Jésus est mort, c’est vrai, mais il est ressuscité. Il a rejoint Dieu, aux côtés de qui il règne aujourd’hui. A ses disciples, et à nous, il fait cette promesse extraordinaire : « Toute autorité m’a été donnée dans le ciel et sur la terre. […] sachez-le : je suis avec vous tous les jours, jusqu’à la fin du monde. » ( Matthieu 28.18, 20). C’est la fête ! En Christ, nous avons accès à Dieu, librement, joyeusement, abondamment… Notre vie a changé !

Cependant, il reste des ombres au tableau.
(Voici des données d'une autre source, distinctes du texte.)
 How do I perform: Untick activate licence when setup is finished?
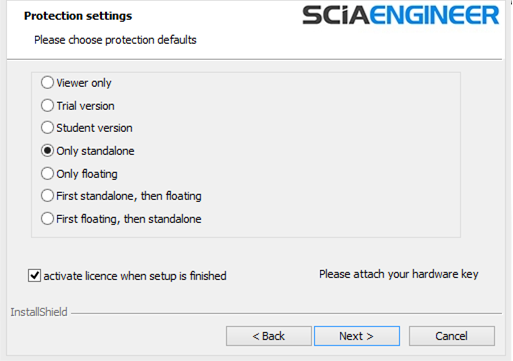coord(34,276)
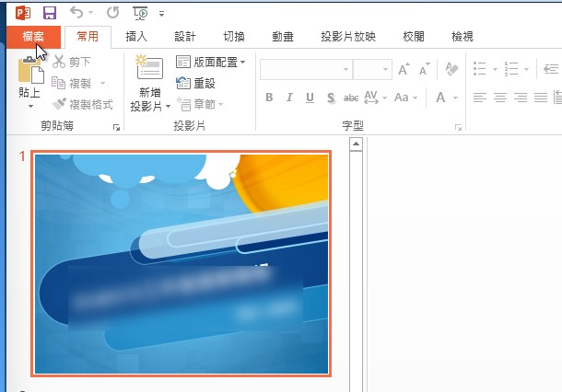562x392 pixels.
Task: Select slide 1 thumbnail
Action: coord(181,264)
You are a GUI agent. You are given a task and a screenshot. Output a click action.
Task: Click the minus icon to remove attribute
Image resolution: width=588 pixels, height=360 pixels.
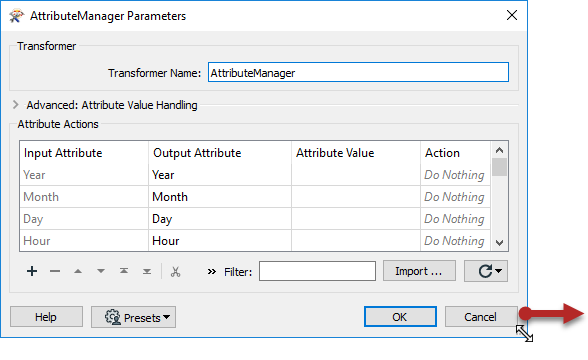point(55,271)

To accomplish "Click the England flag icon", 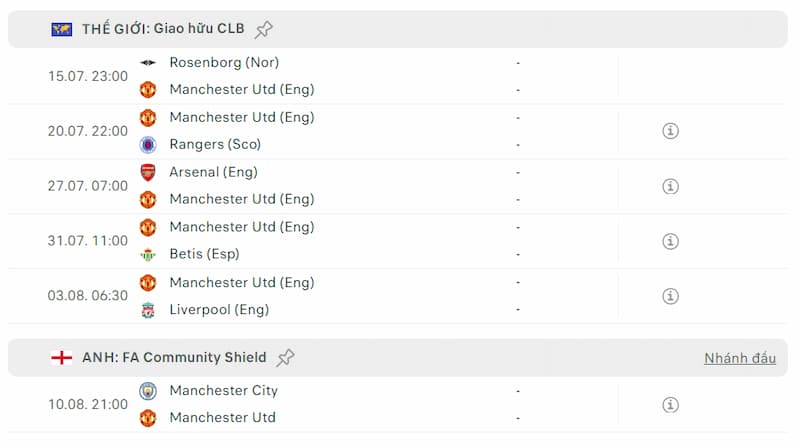I will click(x=62, y=357).
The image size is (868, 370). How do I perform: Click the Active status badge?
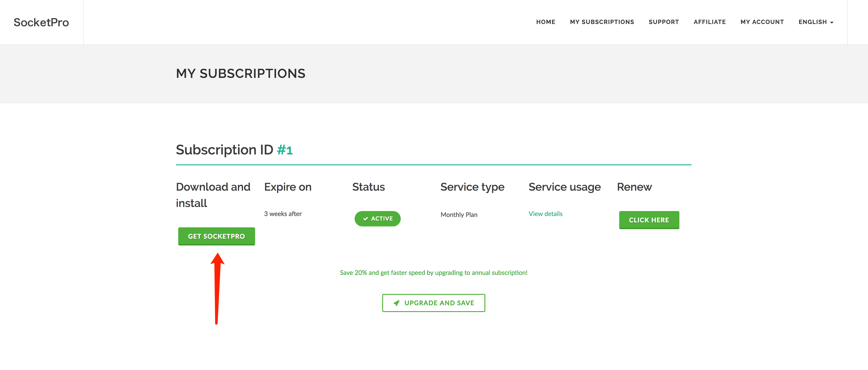tap(377, 219)
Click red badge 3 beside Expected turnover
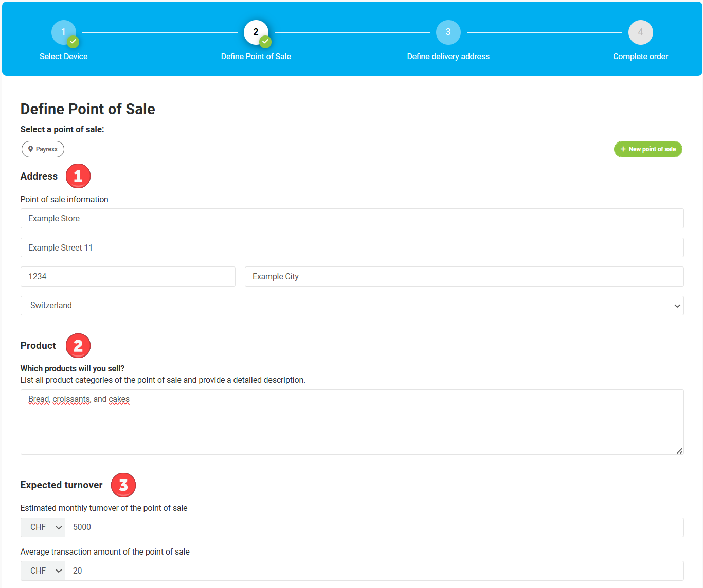 tap(123, 485)
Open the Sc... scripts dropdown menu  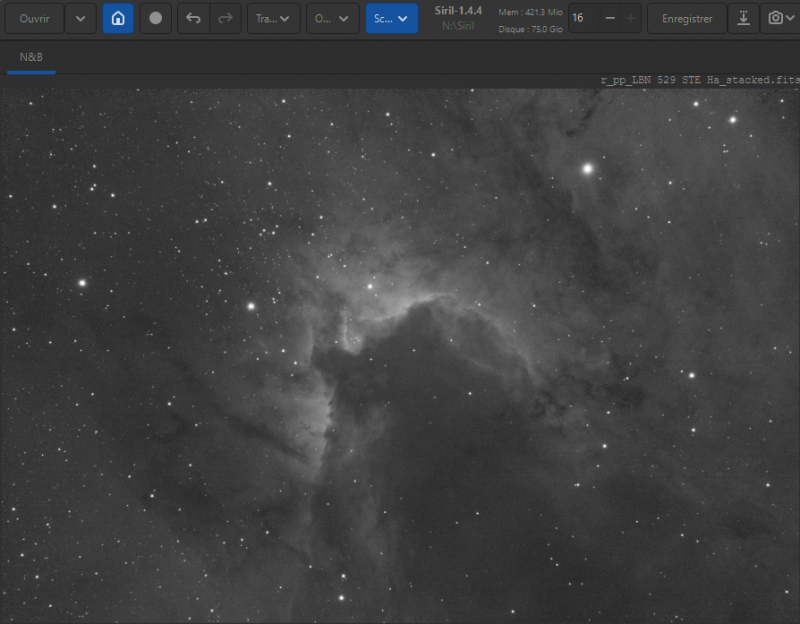pyautogui.click(x=391, y=18)
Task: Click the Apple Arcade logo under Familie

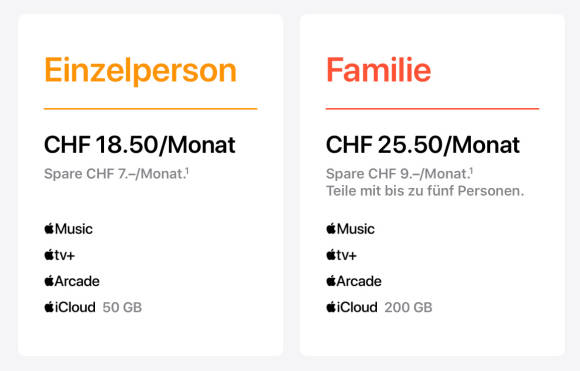Action: tap(354, 281)
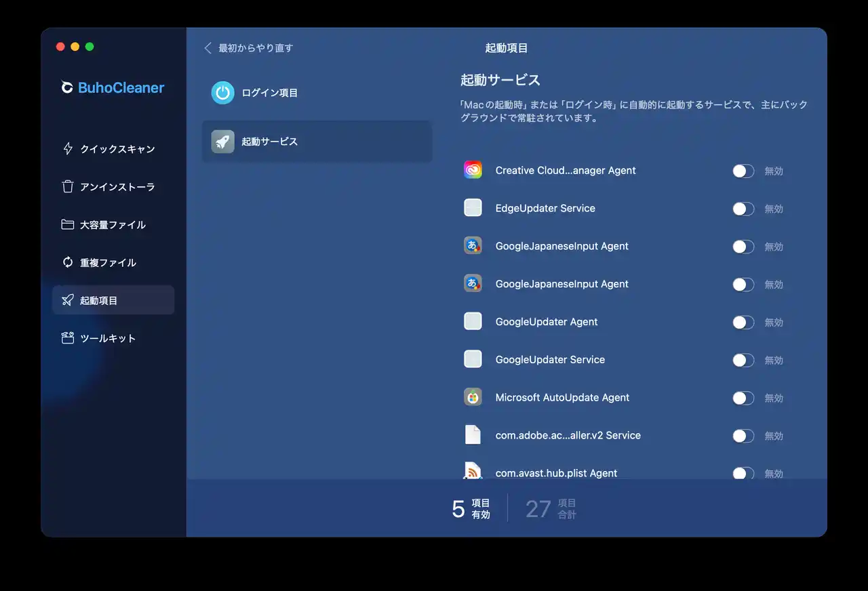Open the Toolkit icon in sidebar
This screenshot has width=868, height=591.
tap(68, 338)
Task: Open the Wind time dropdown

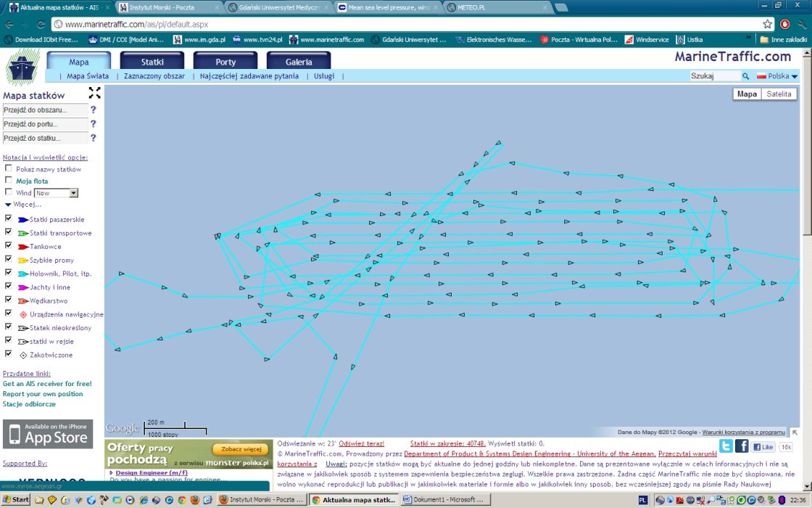Action: (x=73, y=193)
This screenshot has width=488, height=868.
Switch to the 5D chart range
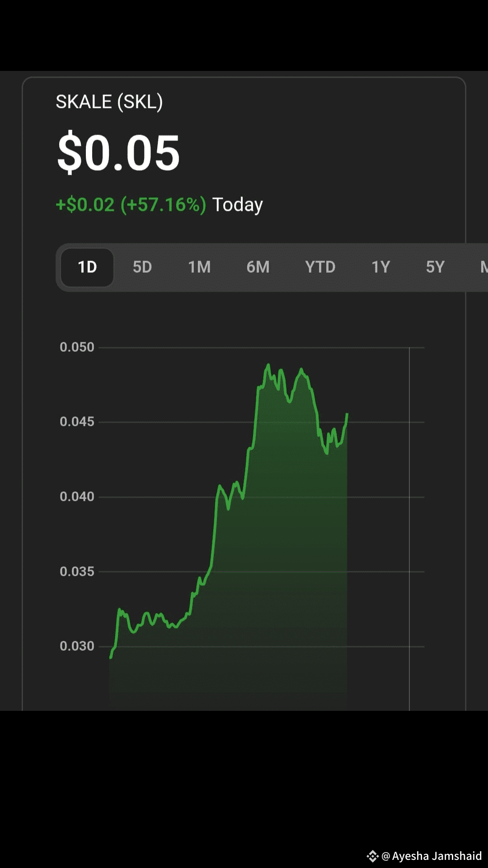[142, 267]
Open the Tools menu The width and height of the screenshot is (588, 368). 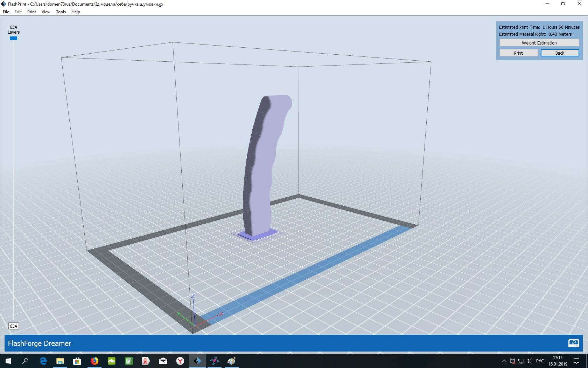[x=61, y=12]
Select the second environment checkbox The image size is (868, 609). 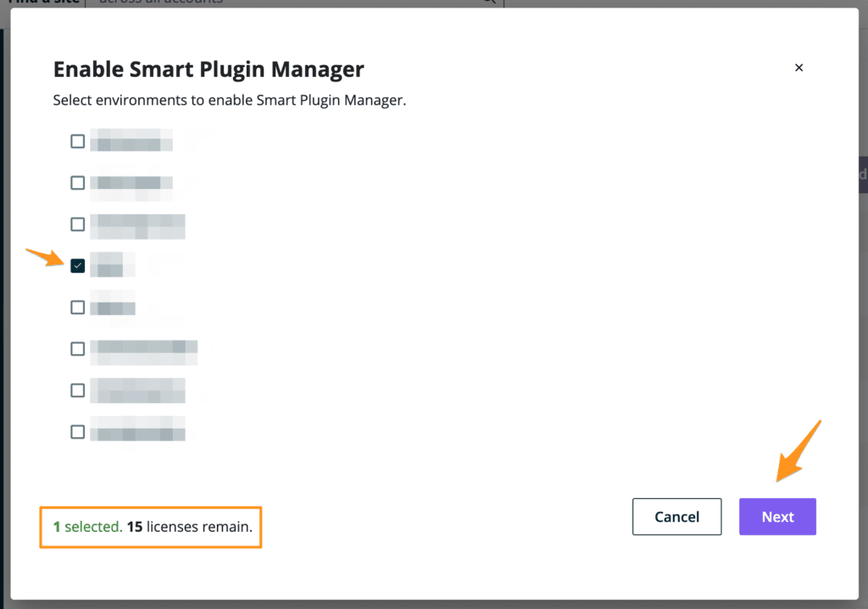(78, 183)
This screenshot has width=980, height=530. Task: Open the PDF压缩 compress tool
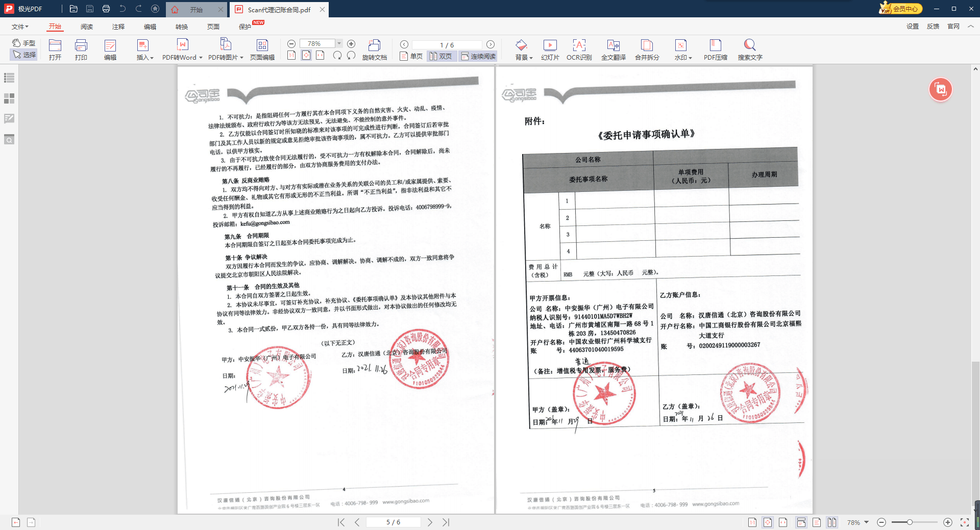tap(715, 49)
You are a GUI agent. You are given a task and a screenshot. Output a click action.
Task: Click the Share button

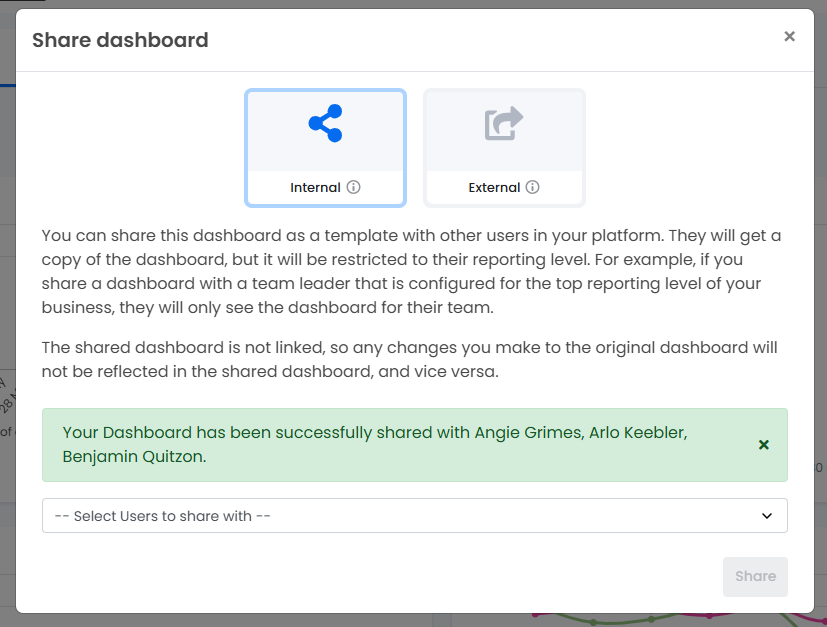(755, 576)
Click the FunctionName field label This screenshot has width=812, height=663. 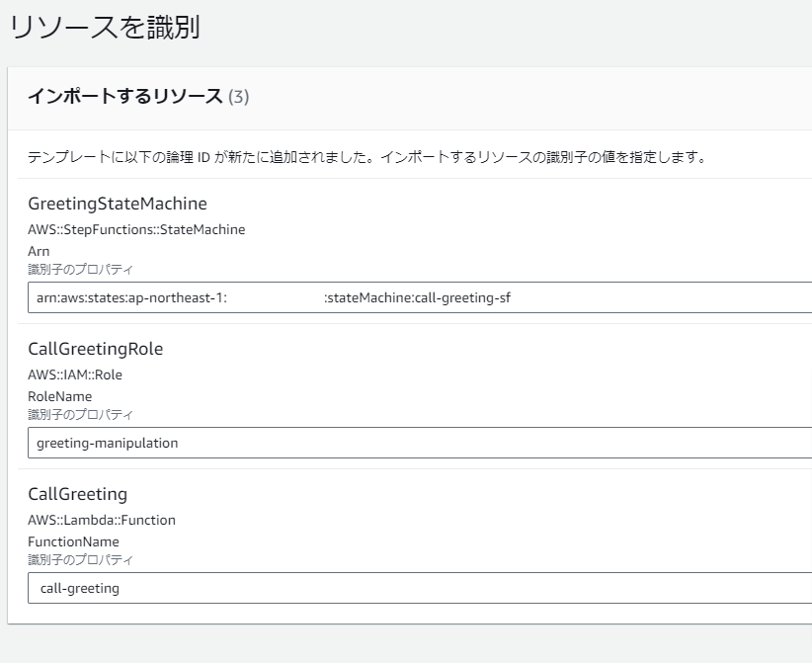pyautogui.click(x=73, y=541)
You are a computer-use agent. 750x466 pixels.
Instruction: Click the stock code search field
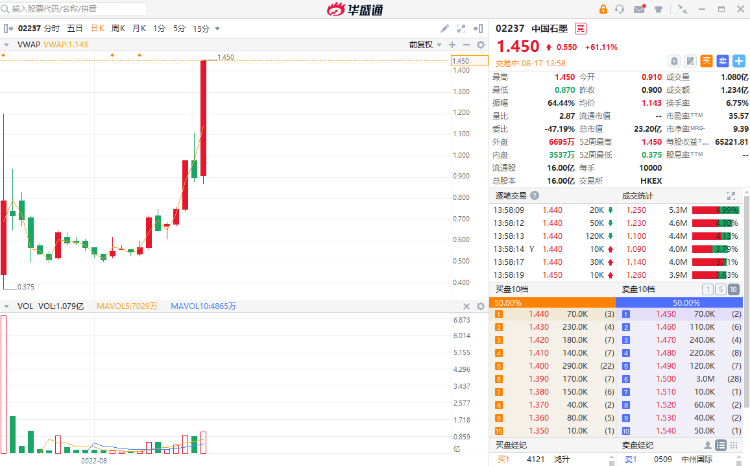coord(74,9)
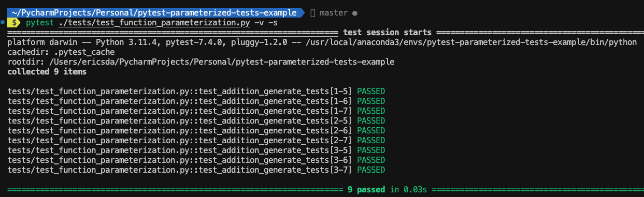This screenshot has height=197, width=644.
Task: Click the pytest command word
Action: (x=39, y=23)
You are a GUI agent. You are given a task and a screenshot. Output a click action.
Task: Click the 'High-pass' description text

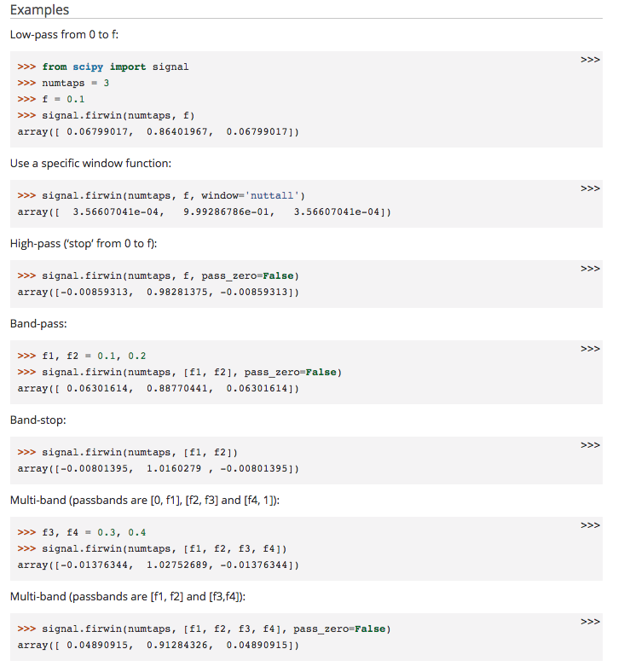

Le mal demeure, avec son lot de tragédies, d’injustices, de souffrances et de larmes. Et même à titre personnel, intérieur : même si nous sommes pardonnés, nous subissons encore les tentacules du péché, de ce mal en nous qui nous déforme de l’intérieur. Nous sommes enfants de Dieu, mais trop souvent encore alourdis de pensées, réflexes, comportements, qui ne sont pas en accord avec cette vie nouvelle. Nous vivons avec Dieu, mais pas encore dans la plénitude.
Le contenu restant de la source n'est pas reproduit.